→ INPUT DATA
┄┄┄┄┄┄┄┄┄┄
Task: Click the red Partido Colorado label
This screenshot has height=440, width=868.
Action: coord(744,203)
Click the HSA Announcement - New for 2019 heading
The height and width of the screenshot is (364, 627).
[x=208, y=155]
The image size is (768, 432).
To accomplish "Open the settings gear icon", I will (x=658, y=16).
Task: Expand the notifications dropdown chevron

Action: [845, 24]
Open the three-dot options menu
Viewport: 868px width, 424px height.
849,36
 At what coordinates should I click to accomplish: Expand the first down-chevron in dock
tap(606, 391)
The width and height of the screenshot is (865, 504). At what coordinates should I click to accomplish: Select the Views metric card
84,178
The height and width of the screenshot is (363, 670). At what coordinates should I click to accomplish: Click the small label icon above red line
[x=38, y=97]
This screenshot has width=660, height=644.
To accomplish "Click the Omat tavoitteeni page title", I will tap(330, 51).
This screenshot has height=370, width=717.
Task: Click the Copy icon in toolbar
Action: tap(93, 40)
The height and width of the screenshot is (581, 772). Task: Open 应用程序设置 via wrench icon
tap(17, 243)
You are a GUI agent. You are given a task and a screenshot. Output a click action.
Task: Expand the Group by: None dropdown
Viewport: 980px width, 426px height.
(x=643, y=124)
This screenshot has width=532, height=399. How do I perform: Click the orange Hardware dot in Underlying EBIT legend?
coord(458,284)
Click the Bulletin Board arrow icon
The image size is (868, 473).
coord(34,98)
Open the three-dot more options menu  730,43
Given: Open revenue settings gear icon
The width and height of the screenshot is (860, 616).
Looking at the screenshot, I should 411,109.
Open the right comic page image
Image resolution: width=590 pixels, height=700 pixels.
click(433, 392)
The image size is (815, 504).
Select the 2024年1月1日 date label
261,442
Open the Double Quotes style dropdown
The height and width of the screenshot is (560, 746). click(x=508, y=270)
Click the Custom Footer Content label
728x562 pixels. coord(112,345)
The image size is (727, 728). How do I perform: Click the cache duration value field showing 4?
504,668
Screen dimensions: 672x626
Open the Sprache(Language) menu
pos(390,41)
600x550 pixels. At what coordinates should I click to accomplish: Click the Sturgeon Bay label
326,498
┄┄┄┄┄┄┄┄┄┄
→ DIRECTIONS FOR THIS TASK
Your reply should be a single number: the count of lines above that contain the word "settings".

→ ANSWER BELOW
2